→ TASK TO COMPLETE: Transcribe the records underneath word for word, and leave no line out.
### INPUT MATERIAL
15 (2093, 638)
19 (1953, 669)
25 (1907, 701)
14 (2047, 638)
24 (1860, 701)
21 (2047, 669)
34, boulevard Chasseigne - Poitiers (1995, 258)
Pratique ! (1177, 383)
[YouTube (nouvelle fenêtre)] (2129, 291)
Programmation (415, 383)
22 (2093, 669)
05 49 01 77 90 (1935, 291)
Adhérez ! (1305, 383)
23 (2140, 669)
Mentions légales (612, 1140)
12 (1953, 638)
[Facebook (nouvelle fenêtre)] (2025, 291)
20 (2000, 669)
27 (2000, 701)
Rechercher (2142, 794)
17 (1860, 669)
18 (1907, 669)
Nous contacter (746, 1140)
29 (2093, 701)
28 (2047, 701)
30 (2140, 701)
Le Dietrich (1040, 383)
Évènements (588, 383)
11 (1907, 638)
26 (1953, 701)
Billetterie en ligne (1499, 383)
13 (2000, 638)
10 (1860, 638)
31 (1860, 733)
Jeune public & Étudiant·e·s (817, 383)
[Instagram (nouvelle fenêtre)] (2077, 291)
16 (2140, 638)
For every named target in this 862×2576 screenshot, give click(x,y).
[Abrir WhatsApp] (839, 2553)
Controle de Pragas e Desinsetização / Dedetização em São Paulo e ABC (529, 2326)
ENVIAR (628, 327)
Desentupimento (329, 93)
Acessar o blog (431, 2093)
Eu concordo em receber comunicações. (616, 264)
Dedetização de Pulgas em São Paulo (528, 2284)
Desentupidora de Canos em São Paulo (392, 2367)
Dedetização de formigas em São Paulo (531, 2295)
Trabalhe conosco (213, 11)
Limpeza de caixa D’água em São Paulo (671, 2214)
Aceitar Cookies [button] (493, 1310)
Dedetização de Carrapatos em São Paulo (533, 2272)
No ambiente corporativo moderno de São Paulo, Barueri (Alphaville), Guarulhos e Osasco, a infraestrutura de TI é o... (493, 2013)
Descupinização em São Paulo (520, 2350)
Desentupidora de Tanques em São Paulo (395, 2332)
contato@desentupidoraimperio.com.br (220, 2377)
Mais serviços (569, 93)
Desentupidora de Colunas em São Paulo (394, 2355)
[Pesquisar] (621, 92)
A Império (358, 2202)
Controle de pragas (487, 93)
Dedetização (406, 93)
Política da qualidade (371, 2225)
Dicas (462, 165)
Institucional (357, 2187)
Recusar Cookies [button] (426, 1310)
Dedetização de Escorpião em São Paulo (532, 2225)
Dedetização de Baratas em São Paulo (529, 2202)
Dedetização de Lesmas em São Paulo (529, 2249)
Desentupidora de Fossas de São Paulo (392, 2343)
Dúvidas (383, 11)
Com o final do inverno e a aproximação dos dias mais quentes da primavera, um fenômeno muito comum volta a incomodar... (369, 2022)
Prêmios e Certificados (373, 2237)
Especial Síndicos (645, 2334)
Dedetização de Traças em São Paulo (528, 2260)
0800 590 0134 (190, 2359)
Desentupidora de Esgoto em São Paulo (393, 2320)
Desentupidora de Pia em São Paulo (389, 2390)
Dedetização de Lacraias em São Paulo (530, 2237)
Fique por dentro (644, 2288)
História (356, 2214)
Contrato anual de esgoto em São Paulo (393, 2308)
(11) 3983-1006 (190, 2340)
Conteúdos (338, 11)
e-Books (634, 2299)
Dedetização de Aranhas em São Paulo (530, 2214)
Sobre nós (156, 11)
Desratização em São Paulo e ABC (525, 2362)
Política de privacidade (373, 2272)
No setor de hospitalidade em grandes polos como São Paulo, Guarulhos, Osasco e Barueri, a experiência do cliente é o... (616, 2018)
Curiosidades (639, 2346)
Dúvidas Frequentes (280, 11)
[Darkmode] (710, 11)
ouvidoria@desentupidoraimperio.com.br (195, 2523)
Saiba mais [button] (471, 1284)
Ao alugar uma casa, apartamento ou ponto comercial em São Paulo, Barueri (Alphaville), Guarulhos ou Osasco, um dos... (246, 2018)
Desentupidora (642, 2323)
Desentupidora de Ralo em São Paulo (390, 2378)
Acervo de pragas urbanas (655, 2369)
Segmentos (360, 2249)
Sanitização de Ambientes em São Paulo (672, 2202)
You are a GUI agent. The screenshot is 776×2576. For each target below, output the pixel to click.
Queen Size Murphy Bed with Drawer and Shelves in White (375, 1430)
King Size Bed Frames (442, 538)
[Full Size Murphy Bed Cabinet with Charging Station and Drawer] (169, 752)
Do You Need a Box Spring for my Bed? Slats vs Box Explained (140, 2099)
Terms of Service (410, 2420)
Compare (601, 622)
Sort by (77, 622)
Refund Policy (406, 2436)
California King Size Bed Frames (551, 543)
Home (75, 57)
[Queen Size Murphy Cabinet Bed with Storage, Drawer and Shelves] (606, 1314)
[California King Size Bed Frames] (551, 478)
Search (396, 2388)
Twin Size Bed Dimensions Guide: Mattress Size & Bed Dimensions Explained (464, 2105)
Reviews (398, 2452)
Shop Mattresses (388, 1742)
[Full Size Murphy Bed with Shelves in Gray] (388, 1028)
######
→ EXERCISE ANSWER:
15 (2093, 638)
19 (1953, 669)
25 (1907, 701)
14 (2047, 638)
24 (1860, 701)
21 (2047, 669)
34, boulevard Chasseigne - Poitiers (1995, 258)
Pratique ! (1177, 383)
[YouTube (nouvelle fenêtre)] (2129, 291)
Programmation (415, 383)
22 (2093, 669)
05 49 01 77 90 (1935, 291)
Adhérez ! (1305, 383)
23 (2140, 669)
Mentions légales (612, 1140)
12 (1953, 638)
[Facebook (nouvelle fenêtre)] (2025, 291)
20 (2000, 669)
27 (2000, 701)
Rechercher (2142, 794)
17 (1860, 669)
18 (1907, 669)
Nous contacter (746, 1140)
29 (2093, 701)
28 (2047, 701)
30 (2140, 701)
Le Dietrich (1040, 383)
Évènements (588, 383)
11 (1907, 638)
26 (1953, 701)
Billetterie en ligne (1499, 383)
13 (2000, 638)
10 (1860, 638)
31 (1860, 733)
Jeune public & Étudiant·e·s (817, 383)
[Instagram (nouvelle fenêtre)] (2077, 291)
16 (2140, 638)
For every named target in this 862×2576 screenshot, give click(x,y).
[Abrir WhatsApp] (839, 2553)
Controle de Pragas e Desinsetização / Dedetização em São Paulo e ABC (529, 2326)
ENVIAR (628, 327)
Desentupimento (329, 93)
Acessar o blog (431, 2093)
Eu concordo em receber comunicações. (616, 264)
Dedetização de Pulgas em São Paulo (528, 2284)
Desentupidora de Canos em São Paulo (392, 2367)
Dedetização de formigas em São Paulo (531, 2295)
Trabalhe conosco (213, 11)
Limpeza de caixa D’água em São Paulo (671, 2214)
Aceitar Cookies [button] (493, 1310)
Dedetização de Carrapatos em São Paulo (533, 2272)
No ambiente corporativo moderno de São Paulo, Barueri (Alphaville), Guarulhos e Osasco, a infraestrutura de TI é o... (493, 2013)
Descupinização em São Paulo (520, 2350)
Desentupidora de Tanques em São Paulo (395, 2332)
contato@desentupidoraimperio.com.br (220, 2377)
Mais serviços (569, 93)
Desentupidora de Colunas em São Paulo (394, 2355)
[Pesquisar] (621, 92)
A Império (358, 2202)
Controle de pragas (487, 93)
Dedetização (406, 93)
Política da qualidade (371, 2225)
Dicas (462, 165)
Institucional (357, 2187)
Recusar Cookies [button] (426, 1310)
Dedetização de Escorpião em São Paulo (532, 2225)
Dedetização de Baratas em São Paulo (529, 2202)
Dedetização de Lesmas em São Paulo (529, 2249)
Desentupidora de Fossas de São Paulo (392, 2343)
Dúvidas (383, 11)
Com o final do inverno e a aproximação dos dias mais quentes da primavera, um fenômeno muito comum volta a incomodar... (369, 2022)
Prêmios e Certificados (373, 2237)
Especial Síndicos (645, 2334)
Dedetização de Traças em São Paulo (528, 2260)
0800 590 0134 (190, 2359)
Desentupidora de Esgoto em São Paulo (393, 2320)
Desentupidora de Pia em São Paulo (389, 2390)
Dedetização de Lacraias em São Paulo (530, 2237)
Fique por dentro (644, 2288)
História (356, 2214)
Contrato anual de esgoto em São Paulo (393, 2308)
(11) 3983-1006 (190, 2340)
Conteúdos (338, 11)
e-Books (634, 2299)
Dedetização de Aranhas em São Paulo (530, 2214)
Sobre nós (156, 11)
Desratização em São Paulo e ABC (525, 2362)
Política de privacidade (373, 2272)
No setor de hospitalidade em grandes polos como São Paulo, Guarulhos, Osasco e Barueri, a experiência do cliente é o... (616, 2018)
Curiosidades (639, 2346)
Dúvidas Frequentes (280, 11)
[Darkmode] (710, 11)
ouvidoria@desentupidoraimperio.com.br (195, 2523)
Saiba mais [button] (471, 1284)
Ao alugar uma casa, apartamento ou ponto comercial em São Paulo, Barueri (Alphaville), Guarulhos ou Osasco, um dos... (246, 2018)
Desentupidora (642, 2323)
Desentupidora de Ralo em São Paulo (390, 2378)
Acervo de pragas urbanas (655, 2369)
Segmentos (360, 2249)
Sanitização de Ambientes em São Paulo (672, 2202)
You are a GUI agent. The screenshot is 776×2576. For each target below, output the pixel to click.
Queen Size Murphy Bed with Drawer and Shelves in White (375, 1430)
King Size Bed Frames (442, 538)
[Full Size Murphy Bed Cabinet with Charging Station and Drawer] (169, 752)
Do You Need a Box Spring for my Bed? Slats vs Box Explained (140, 2099)
Terms of Service (410, 2420)
Compare (601, 622)
Sort by (77, 622)
Refund Policy (406, 2436)
California King Size Bed Frames (551, 543)
Home (75, 57)
[Queen Size Murphy Cabinet Bed with Storage, Drawer and Shelves] (606, 1314)
[California King Size Bed Frames] (551, 478)
Search (396, 2388)
Twin Size Bed Dimensions Guide: Mattress Size & Bed Dimensions Explained (464, 2105)
Reviews (398, 2452)
Shop Mattresses (388, 1742)
[Full Size Murphy Bed with Shelves in Gray] (388, 1028)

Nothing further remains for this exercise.